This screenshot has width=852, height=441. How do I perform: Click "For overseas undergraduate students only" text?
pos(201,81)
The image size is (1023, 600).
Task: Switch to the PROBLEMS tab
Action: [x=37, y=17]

◆ WORK REQUIRED ◆
Rewrite the entries, replacing "Click" with "Select" and leaving everything else unchanged.

◆ EXERCISE OUTPUT ◆
This screenshot has width=852, height=441. How do I perform: Select "For overseas undergraduate students only" text?
pos(201,81)
The image size is (1023, 600).
Task: Switch to the PROBLEMS tab
Action: [x=37, y=17]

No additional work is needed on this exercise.